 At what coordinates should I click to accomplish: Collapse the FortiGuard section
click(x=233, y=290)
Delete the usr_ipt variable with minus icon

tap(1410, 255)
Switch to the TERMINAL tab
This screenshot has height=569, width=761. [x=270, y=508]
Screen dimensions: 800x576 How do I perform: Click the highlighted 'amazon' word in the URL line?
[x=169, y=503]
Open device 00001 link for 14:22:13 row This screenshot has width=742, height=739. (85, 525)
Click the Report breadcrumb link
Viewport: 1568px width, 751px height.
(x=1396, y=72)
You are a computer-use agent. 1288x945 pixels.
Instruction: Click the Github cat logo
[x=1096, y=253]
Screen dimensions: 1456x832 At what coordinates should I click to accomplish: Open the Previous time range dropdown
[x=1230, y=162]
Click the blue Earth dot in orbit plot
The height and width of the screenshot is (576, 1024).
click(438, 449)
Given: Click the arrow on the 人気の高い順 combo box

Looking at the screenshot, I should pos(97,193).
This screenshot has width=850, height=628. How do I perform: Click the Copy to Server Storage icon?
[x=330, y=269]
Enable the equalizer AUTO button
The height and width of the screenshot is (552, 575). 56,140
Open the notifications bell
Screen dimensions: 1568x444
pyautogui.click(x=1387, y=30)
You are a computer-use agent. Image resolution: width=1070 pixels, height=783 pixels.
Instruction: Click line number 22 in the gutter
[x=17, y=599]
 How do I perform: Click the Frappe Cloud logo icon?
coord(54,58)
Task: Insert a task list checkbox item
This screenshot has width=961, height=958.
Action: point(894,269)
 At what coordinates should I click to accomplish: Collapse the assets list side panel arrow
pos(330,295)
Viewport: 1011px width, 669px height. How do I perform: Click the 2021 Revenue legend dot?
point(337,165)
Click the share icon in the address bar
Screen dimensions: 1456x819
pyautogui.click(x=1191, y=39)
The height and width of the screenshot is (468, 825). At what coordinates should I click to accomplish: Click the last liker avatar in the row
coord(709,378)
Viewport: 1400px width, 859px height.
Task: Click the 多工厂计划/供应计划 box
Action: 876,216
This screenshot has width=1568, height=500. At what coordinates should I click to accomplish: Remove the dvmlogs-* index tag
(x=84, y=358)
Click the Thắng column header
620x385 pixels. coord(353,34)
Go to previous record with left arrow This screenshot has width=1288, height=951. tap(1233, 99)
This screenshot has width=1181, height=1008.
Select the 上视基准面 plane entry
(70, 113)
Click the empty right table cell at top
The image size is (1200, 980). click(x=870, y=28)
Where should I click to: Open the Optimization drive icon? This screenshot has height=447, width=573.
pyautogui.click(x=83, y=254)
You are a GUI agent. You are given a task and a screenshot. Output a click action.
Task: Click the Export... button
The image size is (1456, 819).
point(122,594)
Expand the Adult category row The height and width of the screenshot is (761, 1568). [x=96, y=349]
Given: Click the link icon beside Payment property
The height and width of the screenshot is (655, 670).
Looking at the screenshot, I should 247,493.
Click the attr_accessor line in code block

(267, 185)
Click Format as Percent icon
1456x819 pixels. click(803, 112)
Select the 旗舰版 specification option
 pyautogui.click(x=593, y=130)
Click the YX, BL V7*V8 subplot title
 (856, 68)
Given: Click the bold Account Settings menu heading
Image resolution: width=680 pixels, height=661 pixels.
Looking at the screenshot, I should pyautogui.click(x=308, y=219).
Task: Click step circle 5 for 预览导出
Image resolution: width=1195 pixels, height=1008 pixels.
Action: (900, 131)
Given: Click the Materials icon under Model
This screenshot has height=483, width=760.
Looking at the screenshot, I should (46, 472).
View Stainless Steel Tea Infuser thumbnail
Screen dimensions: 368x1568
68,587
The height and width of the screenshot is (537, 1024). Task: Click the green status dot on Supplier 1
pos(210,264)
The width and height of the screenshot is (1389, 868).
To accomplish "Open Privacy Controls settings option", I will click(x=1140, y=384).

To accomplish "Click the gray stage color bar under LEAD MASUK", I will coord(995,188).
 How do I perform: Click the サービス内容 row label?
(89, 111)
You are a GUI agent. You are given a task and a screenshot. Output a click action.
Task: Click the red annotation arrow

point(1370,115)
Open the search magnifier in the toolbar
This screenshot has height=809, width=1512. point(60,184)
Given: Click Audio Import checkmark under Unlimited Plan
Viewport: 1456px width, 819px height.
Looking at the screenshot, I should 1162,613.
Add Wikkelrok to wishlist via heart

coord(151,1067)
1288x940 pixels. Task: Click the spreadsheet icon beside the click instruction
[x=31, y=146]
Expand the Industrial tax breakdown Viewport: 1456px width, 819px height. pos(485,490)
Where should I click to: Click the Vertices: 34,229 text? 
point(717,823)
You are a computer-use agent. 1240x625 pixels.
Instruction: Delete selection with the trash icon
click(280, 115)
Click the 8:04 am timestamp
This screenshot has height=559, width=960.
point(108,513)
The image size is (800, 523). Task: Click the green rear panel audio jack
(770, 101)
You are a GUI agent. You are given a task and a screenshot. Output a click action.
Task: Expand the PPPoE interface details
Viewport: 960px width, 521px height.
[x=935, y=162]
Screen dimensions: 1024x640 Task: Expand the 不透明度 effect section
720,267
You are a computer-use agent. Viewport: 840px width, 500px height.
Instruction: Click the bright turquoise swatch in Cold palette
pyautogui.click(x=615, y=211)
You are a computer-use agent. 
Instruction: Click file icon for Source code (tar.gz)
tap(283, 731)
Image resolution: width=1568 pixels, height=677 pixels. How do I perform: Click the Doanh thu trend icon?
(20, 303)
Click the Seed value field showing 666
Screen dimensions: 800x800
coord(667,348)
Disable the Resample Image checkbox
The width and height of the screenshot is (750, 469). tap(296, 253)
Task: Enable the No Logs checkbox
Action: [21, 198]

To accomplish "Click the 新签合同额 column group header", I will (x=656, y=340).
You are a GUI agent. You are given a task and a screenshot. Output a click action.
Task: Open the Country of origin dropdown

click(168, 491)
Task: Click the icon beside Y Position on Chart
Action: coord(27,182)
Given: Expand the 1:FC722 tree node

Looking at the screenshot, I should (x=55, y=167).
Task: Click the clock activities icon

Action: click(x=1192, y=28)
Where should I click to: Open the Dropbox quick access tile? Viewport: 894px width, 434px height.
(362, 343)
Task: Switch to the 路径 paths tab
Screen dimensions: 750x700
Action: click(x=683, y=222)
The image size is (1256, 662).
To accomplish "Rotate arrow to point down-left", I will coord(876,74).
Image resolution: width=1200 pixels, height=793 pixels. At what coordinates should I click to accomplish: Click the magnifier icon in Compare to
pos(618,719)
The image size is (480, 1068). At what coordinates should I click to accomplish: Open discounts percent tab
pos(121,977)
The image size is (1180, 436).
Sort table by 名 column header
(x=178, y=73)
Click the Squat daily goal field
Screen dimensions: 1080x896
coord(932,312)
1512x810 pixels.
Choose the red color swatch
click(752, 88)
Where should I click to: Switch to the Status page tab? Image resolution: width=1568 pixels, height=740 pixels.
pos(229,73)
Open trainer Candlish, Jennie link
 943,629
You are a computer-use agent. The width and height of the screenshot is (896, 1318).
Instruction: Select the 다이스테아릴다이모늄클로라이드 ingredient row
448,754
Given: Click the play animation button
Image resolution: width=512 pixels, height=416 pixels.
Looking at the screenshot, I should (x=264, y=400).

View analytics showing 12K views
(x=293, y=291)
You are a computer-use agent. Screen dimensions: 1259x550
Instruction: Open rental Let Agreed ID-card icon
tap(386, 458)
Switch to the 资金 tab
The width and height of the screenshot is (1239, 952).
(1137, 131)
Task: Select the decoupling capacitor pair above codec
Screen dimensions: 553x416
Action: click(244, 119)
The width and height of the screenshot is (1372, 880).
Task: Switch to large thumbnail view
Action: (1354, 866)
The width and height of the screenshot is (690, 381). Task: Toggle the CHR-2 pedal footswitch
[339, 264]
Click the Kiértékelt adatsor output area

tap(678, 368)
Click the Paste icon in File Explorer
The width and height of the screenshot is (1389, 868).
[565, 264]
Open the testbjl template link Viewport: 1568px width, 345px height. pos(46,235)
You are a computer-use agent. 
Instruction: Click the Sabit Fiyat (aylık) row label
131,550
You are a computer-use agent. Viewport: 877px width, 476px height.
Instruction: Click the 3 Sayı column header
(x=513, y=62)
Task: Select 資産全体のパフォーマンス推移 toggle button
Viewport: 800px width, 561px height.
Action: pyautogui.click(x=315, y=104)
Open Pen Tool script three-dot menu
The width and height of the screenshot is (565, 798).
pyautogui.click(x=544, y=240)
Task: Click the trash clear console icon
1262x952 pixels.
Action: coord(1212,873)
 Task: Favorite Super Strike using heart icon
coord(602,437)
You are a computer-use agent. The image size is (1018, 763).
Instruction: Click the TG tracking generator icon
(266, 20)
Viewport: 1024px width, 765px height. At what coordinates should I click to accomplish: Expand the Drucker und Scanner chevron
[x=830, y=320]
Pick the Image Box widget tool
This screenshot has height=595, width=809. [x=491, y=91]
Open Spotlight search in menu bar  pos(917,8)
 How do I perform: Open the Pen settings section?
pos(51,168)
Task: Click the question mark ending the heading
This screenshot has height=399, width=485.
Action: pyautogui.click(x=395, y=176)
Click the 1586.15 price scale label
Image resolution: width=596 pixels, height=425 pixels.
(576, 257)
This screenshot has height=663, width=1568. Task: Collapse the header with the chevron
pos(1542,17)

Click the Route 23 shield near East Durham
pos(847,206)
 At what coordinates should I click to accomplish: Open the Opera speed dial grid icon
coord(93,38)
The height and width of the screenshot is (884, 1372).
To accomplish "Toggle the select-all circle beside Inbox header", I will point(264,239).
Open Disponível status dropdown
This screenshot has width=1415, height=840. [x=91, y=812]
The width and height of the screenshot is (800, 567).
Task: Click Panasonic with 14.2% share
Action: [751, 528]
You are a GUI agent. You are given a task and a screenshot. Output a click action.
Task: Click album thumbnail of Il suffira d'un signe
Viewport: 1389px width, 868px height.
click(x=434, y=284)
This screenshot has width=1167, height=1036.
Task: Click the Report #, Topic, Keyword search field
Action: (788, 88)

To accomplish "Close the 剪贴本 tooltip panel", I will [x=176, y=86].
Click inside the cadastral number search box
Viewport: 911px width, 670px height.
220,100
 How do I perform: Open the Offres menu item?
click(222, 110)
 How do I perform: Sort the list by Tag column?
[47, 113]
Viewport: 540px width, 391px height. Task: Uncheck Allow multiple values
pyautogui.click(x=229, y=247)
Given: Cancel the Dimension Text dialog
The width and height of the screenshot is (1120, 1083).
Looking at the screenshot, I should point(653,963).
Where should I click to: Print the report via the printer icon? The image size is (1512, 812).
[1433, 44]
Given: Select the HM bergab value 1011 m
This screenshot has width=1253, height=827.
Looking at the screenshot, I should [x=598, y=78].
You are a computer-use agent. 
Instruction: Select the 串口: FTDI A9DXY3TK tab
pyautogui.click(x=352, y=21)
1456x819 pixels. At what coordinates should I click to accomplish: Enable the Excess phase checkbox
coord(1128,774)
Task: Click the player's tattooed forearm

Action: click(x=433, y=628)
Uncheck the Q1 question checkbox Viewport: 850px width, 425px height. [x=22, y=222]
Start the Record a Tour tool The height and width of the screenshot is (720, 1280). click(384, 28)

# # # # #

## Task details:
Please revise the material from the line with "Task: Insert a task list checkbox item" up to and including the line with "point(122,594)", changing "screenshot" to "capture" and leaving everything else as it is. Give back only those lines.

## Response to the exercise:
Task: Insert a task list checkbox item
This capture has width=961, height=958.
Action: point(894,269)
 At what coordinates should I click to accomplish: Collapse the assets list side panel arrow
pos(330,295)
Viewport: 1011px width, 669px height. How do I perform: Click the 2021 Revenue legend dot?
point(337,165)
Click the share icon in the address bar
Screen dimensions: 1456x819
pyautogui.click(x=1191, y=39)
The height and width of the capture is (468, 825). At what coordinates should I click to accomplish: Click the last liker avatar in the row
coord(709,378)
Viewport: 1400px width, 859px height.
Task: Click the 多工厂计划/供应计划 box
Action: 876,216
This capture has width=1568, height=500. At what coordinates should I click to accomplish: Remove the dvmlogs-* index tag
(x=84, y=358)
Click the Thắng column header
620x385 pixels. coord(353,34)
Go to previous record with left arrow This capture has width=1288, height=951. tap(1233, 99)
This capture has width=1181, height=1008.
Select the 上视基准面 plane entry
(70, 113)
Click the empty right table cell at top
The image size is (1200, 980). click(x=870, y=28)
Where should I click to: Open the Optimization drive icon? This capture has height=447, width=573.
pyautogui.click(x=83, y=254)
You are a GUI agent. You are given a task and a capture. Output a click action.
Task: Click the Export... button
The image size is (1456, 819).
point(122,594)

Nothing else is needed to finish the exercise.